[ТЕКСТ]:
╭──

15–16 октября – «Последний из могикан»
22–24 октября – «Шпион»
4 ноября – «Лоцман»
23–27 июня – «Прерия»
21–29 января 1828 – «Красный корсар».
О привлекательности для немцев Америки в целом и сочинений Купера в особенности, можно сказать вкратце словами Гете из его «Ксений» 1827 года, из эпиграммы «Соединенным Штатам» (Den Vereinigten Staaten), с характерным географическим соотнесением:
Америка, тебе живётся лучше,
Чем нашему старому континенту,
Нет у тебя полуразрушенных замков
И базальта,
Тебя не сотрясают изнутри
В нынешнее время
Бесполезные воспоминания
И тщетная борьба.
Фантастическая Америка была землёй обетованной, свободной от ограничительных политических мер и рутины, царивших в Европе с её грузом прошлого. В куперовских первобытных лесах, среди их героических коренных обитателей и грубых, неотесанных поселенцев бодрящий открытый воздух мог бы освежить так называемую Europamüdigkeit (европейскую усталость) той эпохи. Болезнь века уже гнала молодых европейцев в Америку. В 1817 году началась трансатлантическая миграция немцев, возникали семейные связи, благодаря которым усиливалась привлекательность мира романов Купера, мира свободных первопроходцев. Весьма красноречивы следующие соображения Купера в журнале Literarisches Conversations-Blatt («Листок литературной беседы»):
«Образы полной сил жизни и мужественной смерти тысяч людей – вот что вывело меня из паралича повседневности. Они не только придали мне смелости роптать на постепенное разрушение своей гражданской жизни, но и внушили ощущения восторга и счастья».

╰──

[ИСХОДНЫЕ ДАННЫЕ]:
╭──

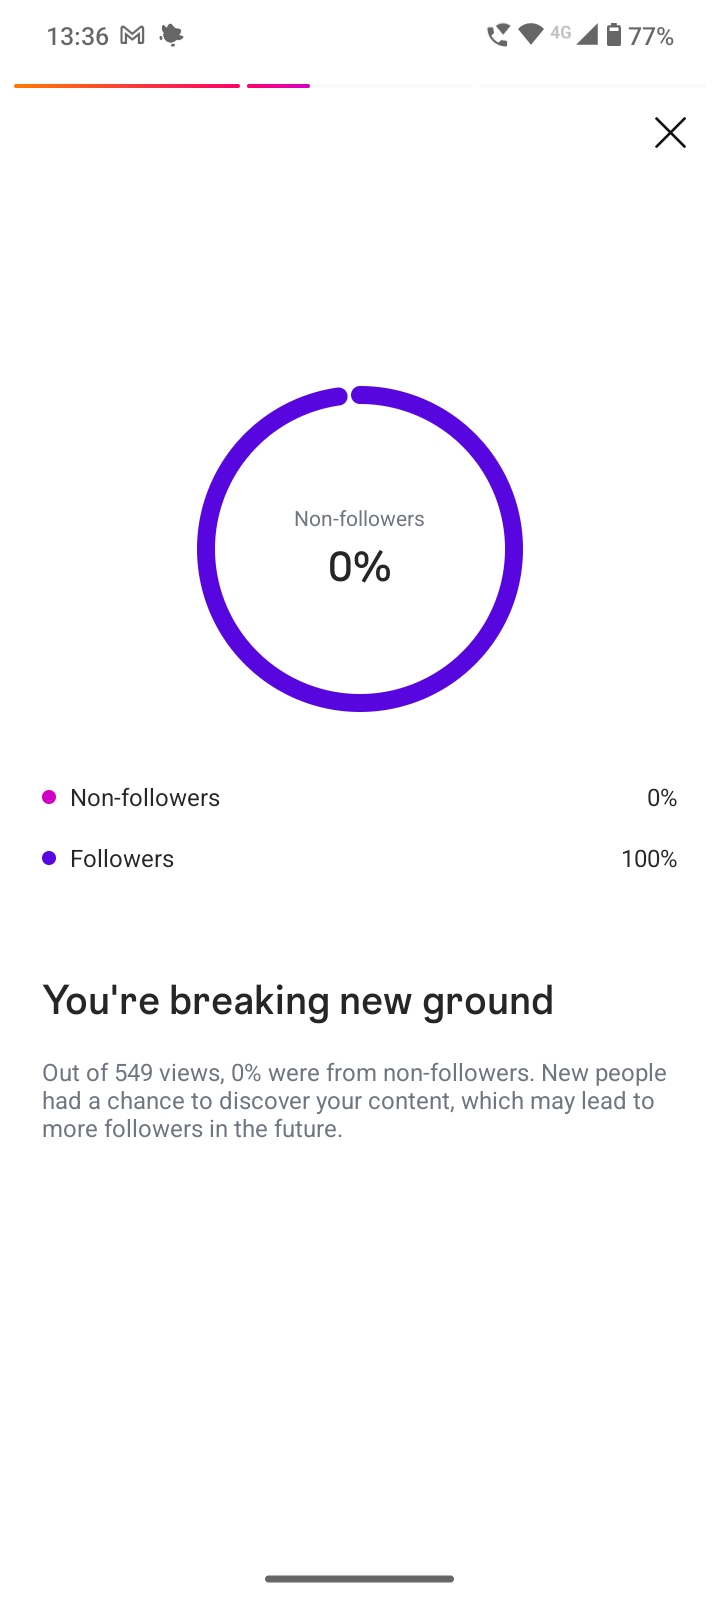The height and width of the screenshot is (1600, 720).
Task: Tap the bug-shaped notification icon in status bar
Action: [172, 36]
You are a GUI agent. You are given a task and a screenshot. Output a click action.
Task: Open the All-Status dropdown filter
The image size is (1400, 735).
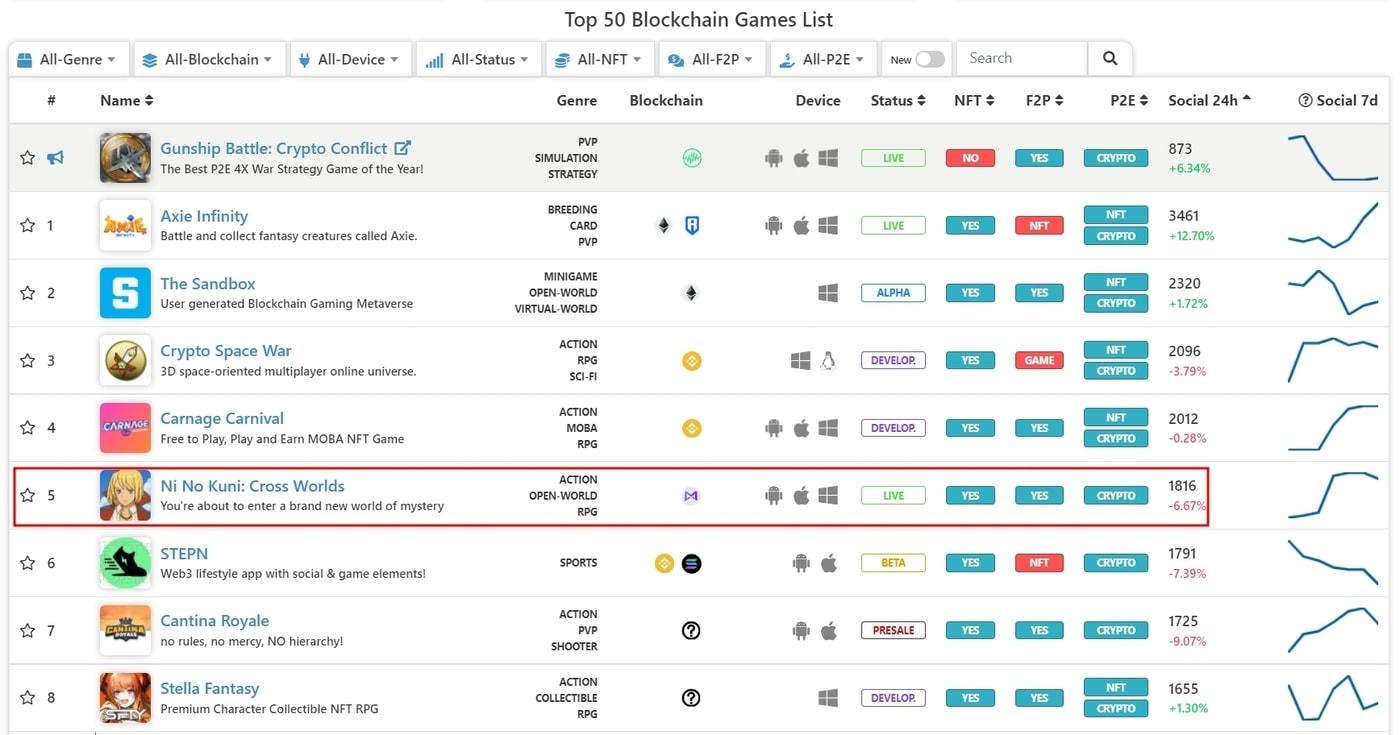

╰──

[ЗАДАНИЯ ДЛЯ ВЫПОЛНЕНИЯ]:
1. Пожалуйста, напечатайте без изменений всё из текста о Купере, начиная со слов «23–27 июня –» и до слов «И тщетная борьба.».
2. Напишите продолжение текста о Купере, начиная сразу после его последней фразы.

[РЕШЁННЫЕ ЗАДАЧИ]:
1.
23–27 июня – «Прерия»
21–29 января 1828 – «Красный корсар».
О привлекательности для немцев Америки в целом и сочинений Купера в особенности, можно сказать вкратце словами Гете из его «Ксений» 1827 года, из эпиграммы «Соединенным Штатам» (Den Vereinigten Staaten), с характерным географическим соотнесением:
Америка, тебе живётся лучше,
Чем нашему старому континенту,
Нет у тебя полуразрушенных замков
И базальта,
Тебя не сотрясают изнутри
В нынешнее время
Бесполезные воспоминания
И тщетная борьба.

2.
Для меня всегда останется удивительным примером человеческой природы Шуберт, на смертном одре читающий «Последнего из могикан» и правящий верстку «Зимнего пути». Страдая от болезни, он, разумеется, пытался отвлечься. А что могло отвлечь лучше, чем чтение историй о приключениях на Диком Западе, историй, помешательство на которых сменило аналогичный бум вокруг Вальтера Скотта, предшественника Купера? Скотта Шуберт любил и перекладывал на музыку отрывки из его поэзии. Мысленно возвращаясь к «Зимнему пути», я думаю о скитальце среди пустошей, который глядит на Wegweiser – придорожный столб, но буквально – «указатель пути», и это напоминает о Натти Бампо, герое куперовских «романов о Кожаном Чулке» («Зверобой», «Следопыт», «Пионеры», «Прерия» и «Последний из могикан»). Сын белых родителей, Натти рос у индейцев‐делаваров и, привыкнув к их образу жизни, стал бесстрашен не менее своего друга и спутника могикана Чингачгука. Купер ушёл от простой идеализации индейцев, которую можно найти у Шатобриана в весьма популярных повестях – как, например, «Атала» (1801), которые охотно читали в Германии. Но руссоистская аура благородного дикаря по-прежнему окружает Натти и Чингачгука. И как раз Соколиный Глаз (одно из прозвищ Бампо) представляет собой идеальный синтез природы и цивилизации. Он прекрасно управляется с природной средой, владеет ее тайнами и живёт в единении с ней, всегда находя нужный путь. Натти – полная антитеза отчужденному европейцу, изгою, который «бесконечно блуждает, без покоя и ища покоя».
(13 ноября 1828 года
Два флорина за внутривенную инъекцию.
14 ноября 1828 года
Шуберт просит нескольких друзей сыграть струнный квартет до-диез Бетховена, оп. 131; он переполнен радостью от того, что друзья беспокоятся о нем. Нанята особая прислуга для ухода за больным.
16 ноября 1828 года
Врачи Йозеф фон Феринг и Иоганн Висгриль совмещаются по поводу состояния Шуберта. Их диагноз, по-видимому, «нервная горячка» (Nervenfieber).
17 ноября
Шуберт слаб, но в ясном уме. К вечеру начинается лихорадка.